### Data section

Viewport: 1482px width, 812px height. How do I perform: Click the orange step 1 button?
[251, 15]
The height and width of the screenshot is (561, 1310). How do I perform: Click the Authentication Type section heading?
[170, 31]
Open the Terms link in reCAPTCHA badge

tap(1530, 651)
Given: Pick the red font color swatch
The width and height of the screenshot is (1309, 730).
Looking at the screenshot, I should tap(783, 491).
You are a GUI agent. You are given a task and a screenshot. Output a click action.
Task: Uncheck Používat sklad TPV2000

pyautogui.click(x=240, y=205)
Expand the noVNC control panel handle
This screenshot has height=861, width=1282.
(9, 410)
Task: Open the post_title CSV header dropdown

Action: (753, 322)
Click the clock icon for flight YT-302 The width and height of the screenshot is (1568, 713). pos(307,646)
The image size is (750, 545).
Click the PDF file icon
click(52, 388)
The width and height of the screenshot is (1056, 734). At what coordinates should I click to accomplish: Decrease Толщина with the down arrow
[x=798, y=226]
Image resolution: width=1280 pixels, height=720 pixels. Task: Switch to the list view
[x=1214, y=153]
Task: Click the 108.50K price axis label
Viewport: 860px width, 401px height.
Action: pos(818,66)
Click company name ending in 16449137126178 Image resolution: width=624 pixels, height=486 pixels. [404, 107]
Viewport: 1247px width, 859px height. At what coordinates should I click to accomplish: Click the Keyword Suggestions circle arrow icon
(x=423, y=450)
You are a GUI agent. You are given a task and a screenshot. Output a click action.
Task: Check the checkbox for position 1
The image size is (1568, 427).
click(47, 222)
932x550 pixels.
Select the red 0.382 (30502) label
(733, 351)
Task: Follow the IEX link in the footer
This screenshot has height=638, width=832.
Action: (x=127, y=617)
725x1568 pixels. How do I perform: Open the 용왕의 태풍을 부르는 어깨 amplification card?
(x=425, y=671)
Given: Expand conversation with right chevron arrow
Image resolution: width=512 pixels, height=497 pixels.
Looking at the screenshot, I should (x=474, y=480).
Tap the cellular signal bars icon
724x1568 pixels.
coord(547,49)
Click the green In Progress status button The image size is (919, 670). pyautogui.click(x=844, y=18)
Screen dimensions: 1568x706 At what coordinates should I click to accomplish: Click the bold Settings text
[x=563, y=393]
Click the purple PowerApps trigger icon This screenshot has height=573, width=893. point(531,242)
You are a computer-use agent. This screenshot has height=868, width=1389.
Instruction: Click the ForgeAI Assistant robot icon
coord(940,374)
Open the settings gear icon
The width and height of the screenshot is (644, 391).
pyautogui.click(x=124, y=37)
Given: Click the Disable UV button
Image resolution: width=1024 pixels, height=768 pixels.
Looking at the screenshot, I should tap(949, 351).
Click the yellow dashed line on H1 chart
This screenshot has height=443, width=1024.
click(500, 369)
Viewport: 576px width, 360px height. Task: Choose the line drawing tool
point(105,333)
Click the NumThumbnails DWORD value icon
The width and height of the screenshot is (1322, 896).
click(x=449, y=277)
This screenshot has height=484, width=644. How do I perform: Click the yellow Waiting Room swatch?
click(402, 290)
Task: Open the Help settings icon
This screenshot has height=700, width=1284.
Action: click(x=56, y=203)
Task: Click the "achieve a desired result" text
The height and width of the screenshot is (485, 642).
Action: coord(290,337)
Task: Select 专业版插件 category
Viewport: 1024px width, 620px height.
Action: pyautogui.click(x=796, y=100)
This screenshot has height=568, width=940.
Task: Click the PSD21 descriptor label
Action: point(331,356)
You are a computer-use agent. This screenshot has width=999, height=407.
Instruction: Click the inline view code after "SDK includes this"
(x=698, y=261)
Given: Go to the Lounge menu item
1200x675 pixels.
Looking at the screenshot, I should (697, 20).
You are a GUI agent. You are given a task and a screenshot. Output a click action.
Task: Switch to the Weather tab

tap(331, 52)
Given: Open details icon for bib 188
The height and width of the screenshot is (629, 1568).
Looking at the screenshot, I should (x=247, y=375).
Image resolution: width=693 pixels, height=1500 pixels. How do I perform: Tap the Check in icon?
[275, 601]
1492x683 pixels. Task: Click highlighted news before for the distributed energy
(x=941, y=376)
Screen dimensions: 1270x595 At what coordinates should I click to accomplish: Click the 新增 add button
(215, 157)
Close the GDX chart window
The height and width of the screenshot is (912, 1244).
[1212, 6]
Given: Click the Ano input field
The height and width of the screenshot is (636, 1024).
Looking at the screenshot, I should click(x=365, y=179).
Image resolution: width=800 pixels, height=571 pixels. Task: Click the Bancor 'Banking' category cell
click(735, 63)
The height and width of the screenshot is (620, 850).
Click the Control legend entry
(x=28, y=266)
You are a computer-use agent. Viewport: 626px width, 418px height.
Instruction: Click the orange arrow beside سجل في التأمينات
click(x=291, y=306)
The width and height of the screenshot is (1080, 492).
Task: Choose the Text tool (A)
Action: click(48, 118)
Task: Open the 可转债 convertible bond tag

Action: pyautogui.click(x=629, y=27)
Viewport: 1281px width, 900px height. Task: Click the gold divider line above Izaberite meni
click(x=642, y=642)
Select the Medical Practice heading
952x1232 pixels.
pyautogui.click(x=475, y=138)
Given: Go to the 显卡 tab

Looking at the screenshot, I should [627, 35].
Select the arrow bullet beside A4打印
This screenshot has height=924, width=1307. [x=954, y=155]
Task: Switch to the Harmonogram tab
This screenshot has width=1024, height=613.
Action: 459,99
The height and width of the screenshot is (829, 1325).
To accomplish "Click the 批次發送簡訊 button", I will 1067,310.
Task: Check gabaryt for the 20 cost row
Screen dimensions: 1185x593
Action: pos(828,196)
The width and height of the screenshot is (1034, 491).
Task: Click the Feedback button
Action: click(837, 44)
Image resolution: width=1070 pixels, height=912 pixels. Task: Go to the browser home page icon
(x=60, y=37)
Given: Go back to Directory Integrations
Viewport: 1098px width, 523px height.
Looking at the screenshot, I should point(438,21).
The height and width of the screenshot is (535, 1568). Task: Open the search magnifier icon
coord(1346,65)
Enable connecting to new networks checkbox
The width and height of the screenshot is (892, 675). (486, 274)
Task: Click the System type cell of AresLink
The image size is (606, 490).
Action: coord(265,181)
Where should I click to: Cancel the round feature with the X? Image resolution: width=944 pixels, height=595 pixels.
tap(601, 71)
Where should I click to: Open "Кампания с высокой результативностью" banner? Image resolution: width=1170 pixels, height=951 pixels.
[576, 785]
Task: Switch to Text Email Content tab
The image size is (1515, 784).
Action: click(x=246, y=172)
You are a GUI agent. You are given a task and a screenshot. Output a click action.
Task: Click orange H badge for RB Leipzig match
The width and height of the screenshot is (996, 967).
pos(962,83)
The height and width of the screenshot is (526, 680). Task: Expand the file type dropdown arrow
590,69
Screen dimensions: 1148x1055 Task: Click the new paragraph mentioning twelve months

######

» **Task brief**
List every line above that contains the word "computer".

» **Response**
You are a computer-use agent. This screenshot has height=868, width=1389.
You are a computer-use agent. This screenshot has width=999, height=407.
You are a computer-use agent. Viewport: 626px width, 418px height.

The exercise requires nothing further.